TASK PROMPT —
Find, in the records below, the line that contains "1181x621 pixels." and the line that contains "Open the Menu Editor from the toolbar". Copy those two lines and everything between them exactly, but not the pictures.

EXCERPTED RECORDS Start Marker

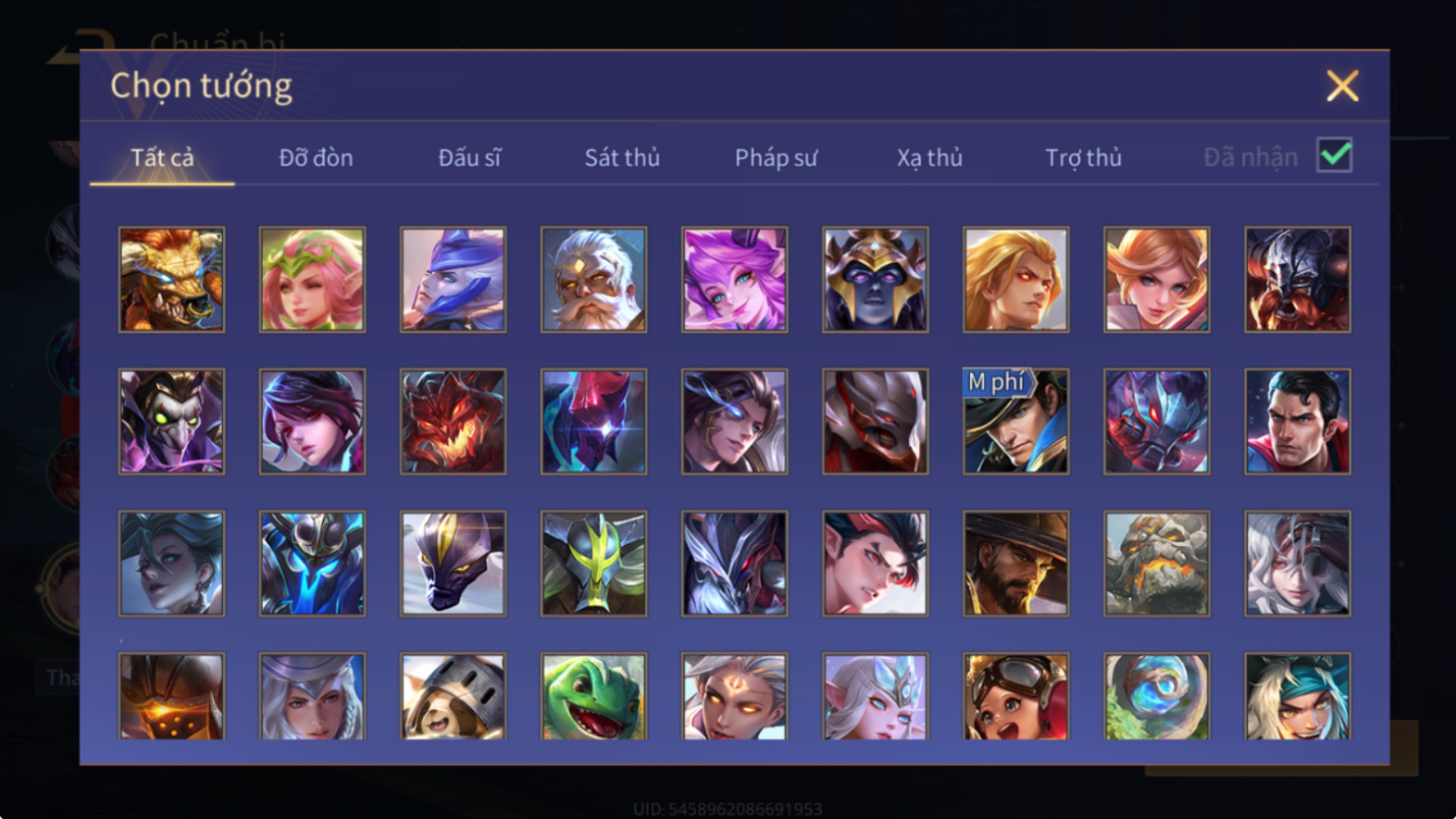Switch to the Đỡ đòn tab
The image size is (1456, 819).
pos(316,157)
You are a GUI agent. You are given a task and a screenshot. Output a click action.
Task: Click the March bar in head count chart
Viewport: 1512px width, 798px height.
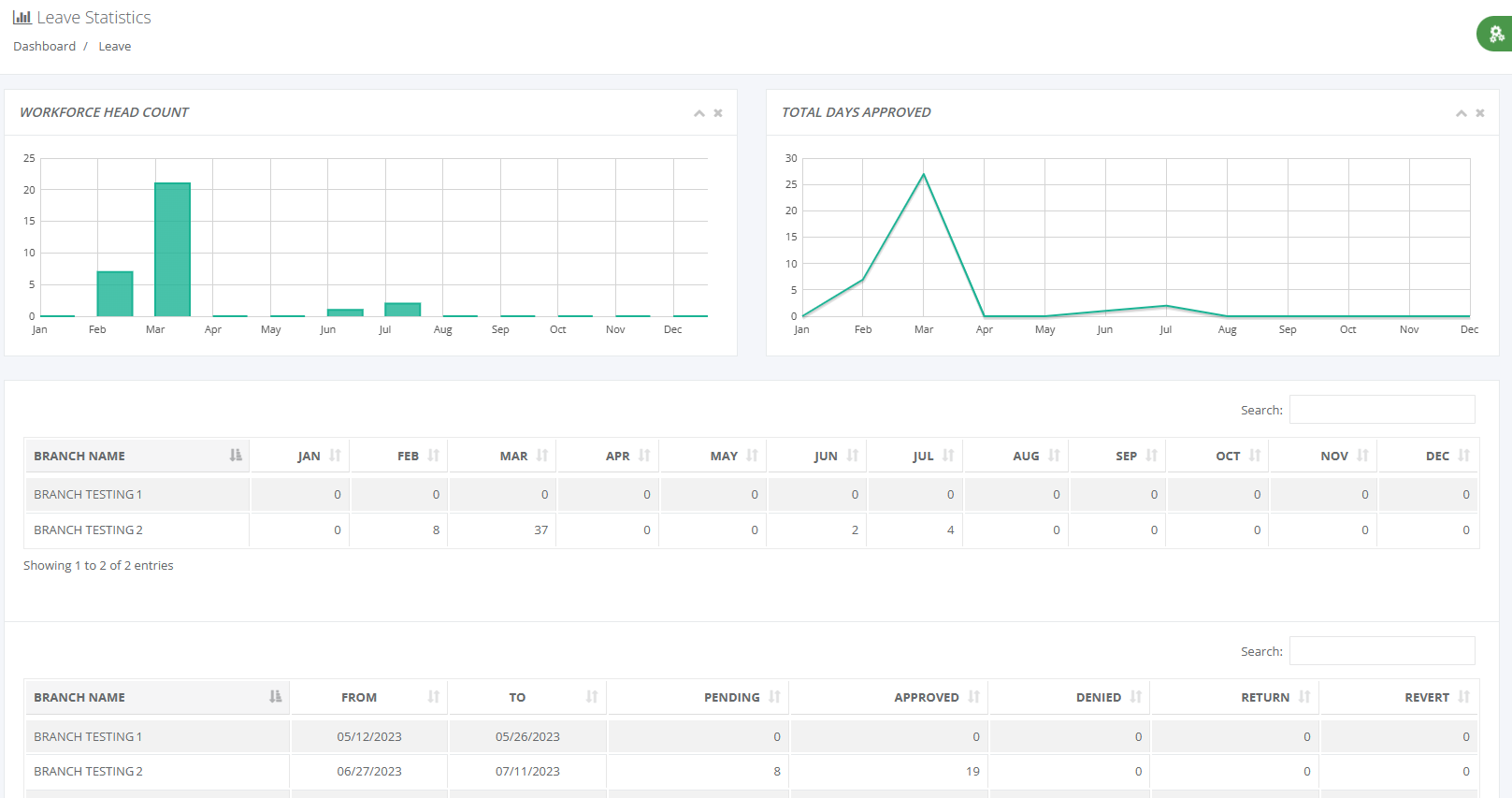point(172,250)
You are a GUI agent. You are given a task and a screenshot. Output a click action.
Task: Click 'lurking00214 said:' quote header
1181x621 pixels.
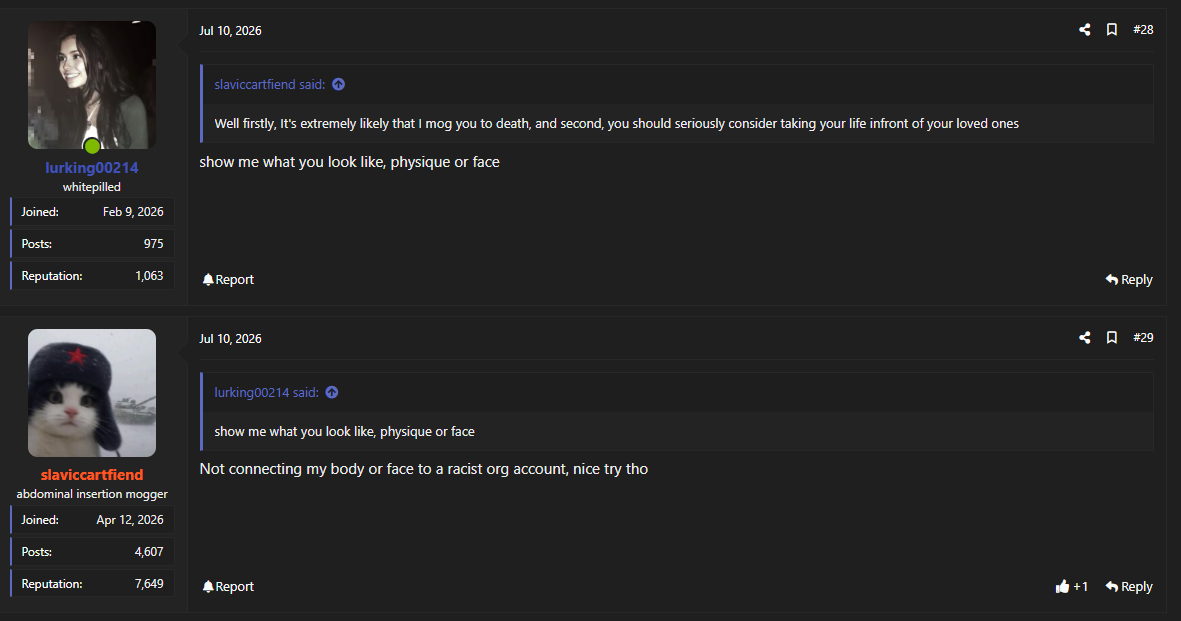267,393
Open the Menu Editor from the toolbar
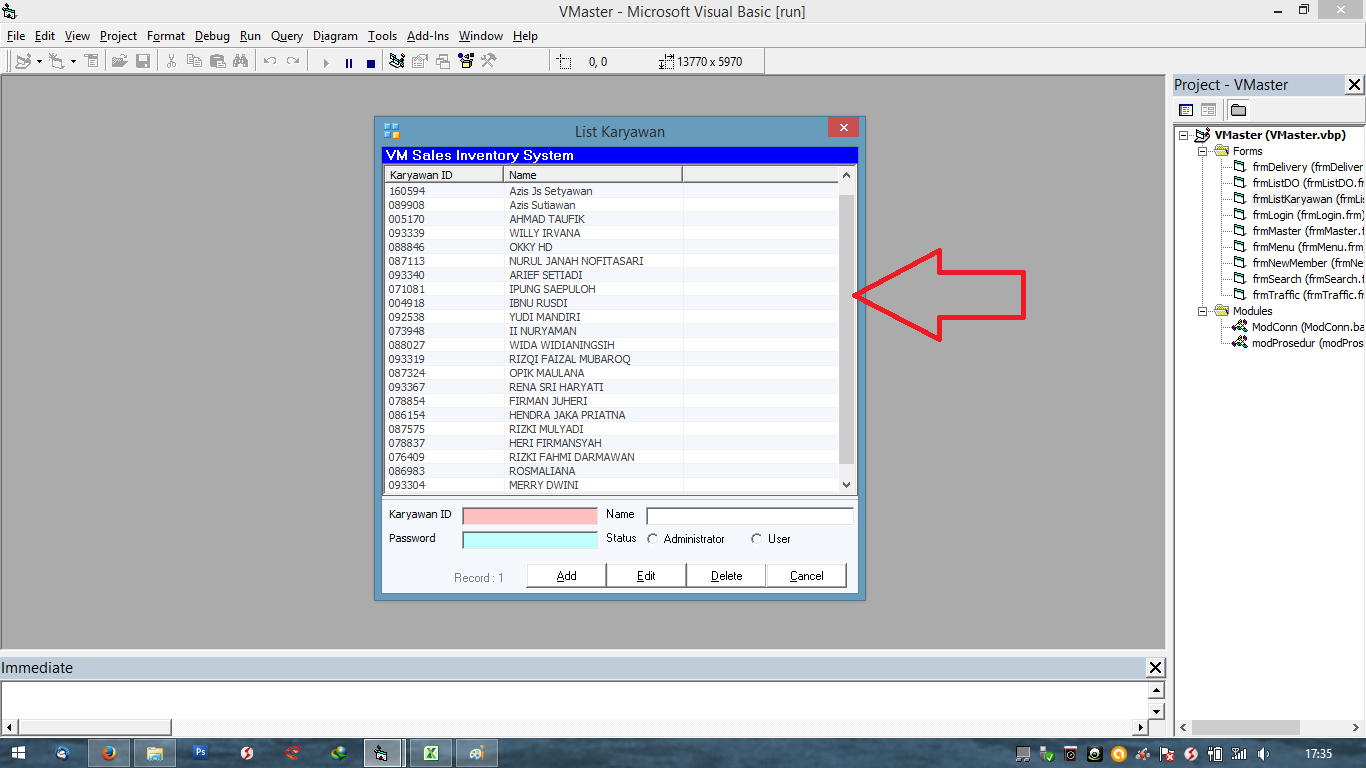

EXCERPTED RECORDS End Marker
EXCERPTED RECORDS Start Marker

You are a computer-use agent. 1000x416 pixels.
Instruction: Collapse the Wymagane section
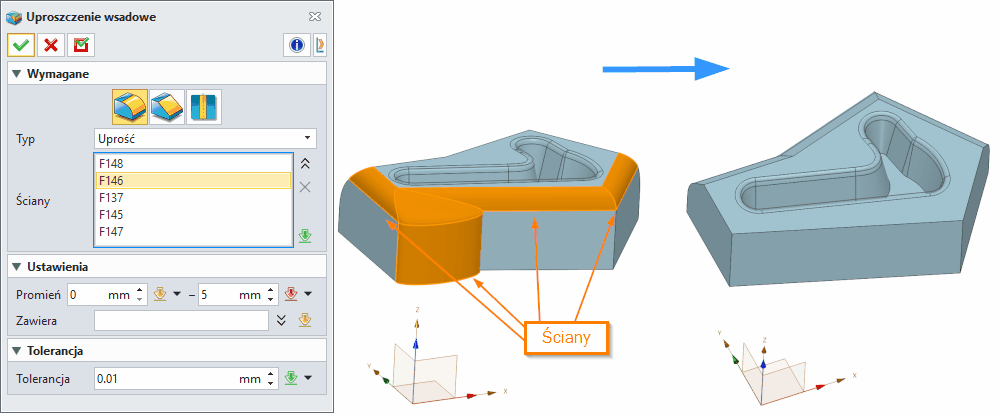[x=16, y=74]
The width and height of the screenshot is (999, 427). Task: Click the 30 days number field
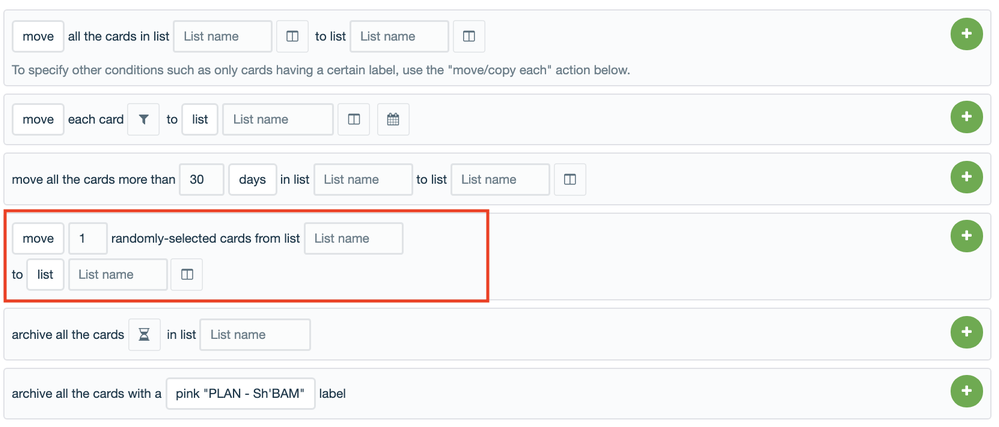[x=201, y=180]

EXCERPTED RECORDS End Marker

ANSWER BOX —
1181x621 pixels.
267,393
Open the Menu Editor from the toolbar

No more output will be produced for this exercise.